Zitierter Abschnitt.
********************
Das „neue Verhältnis von Juden und Christen“ hat nach den Worten des römischen Kurienkardinals
Walter Kasper als „Modell versöhnter Verschiedenheit“ einen besonderen Vorbildcharakter.
Gerade heute könne es ein brauchbares und dringend notwendiges Modell dafür sein,
wie religiös und kulturell verschiedene Menschen mit dem Hintergrund einer schwierigen
Geschichte sich wieder versöhnen, schätzen lernen, in Frieden und oft sogar in Freundschaft
zusammenleben könnten. Das sagte Kasper heute bei einer Veranstaltung der Gesellschaft
für christlich-jüdische Zusammenarbeit. Sie markierte den Start der diesjährigen
„Woche der Brüderlichkeit“. Ihr Thema lautet diesmal: „Redet die Wahrheit“. Es greift
den Titel eines am 11. September 2000 von mehr als 200 angesehenen Rabbinern und jüdischen
Gelehrten zum gewandelten jüdischen Verhältnis verfassten programmatischen Artikels
auf.
Für die katholische Kirche bedeute dieses Wort, dass das Recht des jüdischen
Volkes auf das Land seiner Väter und „nicht nur die Existenz, sondern auch das Existenzrecht
des Staates Israel“, anerkannt werde, sagte der Kurienkardinal. Ebenfalls erkenne
die Kirche das Recht der dort seit Jahrhunderten lebenden Araber auf ein gesichertes,
lebensfähiges, ihrer Menschenwürde entsprechendes eigenes Staatswesen an. In diesem
Kontext bedeute das Wort auch, dass Jerusalem einen Status haben solle, der Juden,
Christen und Muslimen einen rechtlich garantierten freien Zugang zu ihren heiligen
Stätten und das Lebensrecht ihrer caritativen und schulischen Einrichtungen gewährleiste.
********************
Aufgeführte Datensätze.

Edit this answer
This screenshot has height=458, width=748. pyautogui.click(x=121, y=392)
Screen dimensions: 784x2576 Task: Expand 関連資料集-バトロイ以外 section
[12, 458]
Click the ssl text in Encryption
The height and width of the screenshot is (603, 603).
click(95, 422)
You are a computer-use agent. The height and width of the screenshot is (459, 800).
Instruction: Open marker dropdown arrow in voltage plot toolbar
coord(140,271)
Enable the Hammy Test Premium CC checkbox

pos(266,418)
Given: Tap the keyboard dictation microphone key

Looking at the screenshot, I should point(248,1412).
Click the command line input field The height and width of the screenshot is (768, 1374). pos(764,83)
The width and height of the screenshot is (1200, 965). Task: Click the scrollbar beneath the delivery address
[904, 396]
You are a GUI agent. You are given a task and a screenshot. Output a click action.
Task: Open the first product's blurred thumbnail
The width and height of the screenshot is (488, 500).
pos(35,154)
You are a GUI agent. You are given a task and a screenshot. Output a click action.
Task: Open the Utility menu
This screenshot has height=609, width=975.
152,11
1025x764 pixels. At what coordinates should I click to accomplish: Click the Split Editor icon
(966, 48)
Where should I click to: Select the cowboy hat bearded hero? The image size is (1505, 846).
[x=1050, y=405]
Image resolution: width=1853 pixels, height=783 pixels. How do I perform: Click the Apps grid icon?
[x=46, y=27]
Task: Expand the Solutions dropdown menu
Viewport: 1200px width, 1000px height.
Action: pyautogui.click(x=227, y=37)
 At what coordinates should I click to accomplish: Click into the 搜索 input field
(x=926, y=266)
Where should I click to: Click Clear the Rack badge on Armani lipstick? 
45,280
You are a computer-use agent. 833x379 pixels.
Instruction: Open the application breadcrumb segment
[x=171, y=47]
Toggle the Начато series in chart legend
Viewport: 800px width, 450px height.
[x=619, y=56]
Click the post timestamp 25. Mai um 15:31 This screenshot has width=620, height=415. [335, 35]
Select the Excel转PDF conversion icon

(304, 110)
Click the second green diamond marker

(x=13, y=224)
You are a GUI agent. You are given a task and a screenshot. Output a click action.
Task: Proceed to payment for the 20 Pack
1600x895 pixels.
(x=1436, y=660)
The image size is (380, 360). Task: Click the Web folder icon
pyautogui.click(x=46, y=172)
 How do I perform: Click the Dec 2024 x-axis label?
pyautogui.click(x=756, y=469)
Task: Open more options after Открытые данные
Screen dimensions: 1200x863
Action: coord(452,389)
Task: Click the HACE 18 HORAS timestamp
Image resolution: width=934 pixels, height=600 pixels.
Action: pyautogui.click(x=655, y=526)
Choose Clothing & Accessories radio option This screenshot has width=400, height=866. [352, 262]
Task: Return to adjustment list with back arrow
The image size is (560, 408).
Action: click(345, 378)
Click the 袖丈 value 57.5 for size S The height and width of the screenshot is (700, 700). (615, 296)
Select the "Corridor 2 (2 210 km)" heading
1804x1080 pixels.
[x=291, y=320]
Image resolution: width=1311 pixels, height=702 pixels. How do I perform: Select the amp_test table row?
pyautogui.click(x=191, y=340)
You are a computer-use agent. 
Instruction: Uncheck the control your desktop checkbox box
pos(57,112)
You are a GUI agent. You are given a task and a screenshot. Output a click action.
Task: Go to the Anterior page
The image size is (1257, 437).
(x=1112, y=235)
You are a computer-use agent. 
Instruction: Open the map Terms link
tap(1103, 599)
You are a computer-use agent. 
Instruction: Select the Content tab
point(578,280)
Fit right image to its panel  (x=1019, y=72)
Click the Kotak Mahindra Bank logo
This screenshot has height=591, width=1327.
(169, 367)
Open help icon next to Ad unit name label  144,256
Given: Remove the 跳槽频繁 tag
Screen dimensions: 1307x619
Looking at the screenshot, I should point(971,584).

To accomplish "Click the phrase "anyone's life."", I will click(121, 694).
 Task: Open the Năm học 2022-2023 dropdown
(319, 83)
********************
Aufgabe.
Führen Sie den Abschnitt über Kardinal Kaspers Rede zum Verhältnis von Juden und Christen im Anschluss an seinen letzten Satz fort.

Lösung.
Die Aufforderung, die Wahrheit zu reden, sei nicht folgenlos. Auf beiden Seiten
müsse die Geschichte aufgearbeitet werden. „Die Shoah zu leugnen oder sie auch nur
zu minimalisieren, wie es leider geschieht – ist neues Unrecht an den Opfern und ist
in Deutschland zu Recht unter Strafe gestellt“, sagte Kasper wörtlich. Geschichtliche
Schuld, und sei es nur die Schuld der Unterlassung von Hilfeleistung, müsse anerkannt
werden. Die katholische Kirche fürchte die Wahrheit nicht. Die immer wieder geforderte
Öffnung der vatikanischen Archive sei im Gang und für den aus archiv-technischen Gründen
noch nicht zugänglichen Teil „beschlossene Sache“.
Kardinal Kasper empfahl
ausdrücklich, den Blick auf die Gegenwart und auf eine gemeinsame Zukunft zu richten.
Juden und Christen verbinde die messianische Hoffnung „gegen alle schleichende und
oft zynische Resignation, gegen alle bleierne Hoffnungslosigkeit, die meint, dass
man doch nichts machen und nichts ändern kann“. Wer solle, so fragte er, die Fackel
dieser Hoffnungswahrheit hochhalten, „wenn nicht Christen und Juden“. Das Judentum
sei die Wurzel, in die das Christentum „eingepfropft ist und die es bleibend trägt“.
So stünden Juden und Christen in einem religionsgeschichtlich einmaligen Verhältnis
zueinander, das es sonst in der ganzen Religionsgeschichte nicht gebe.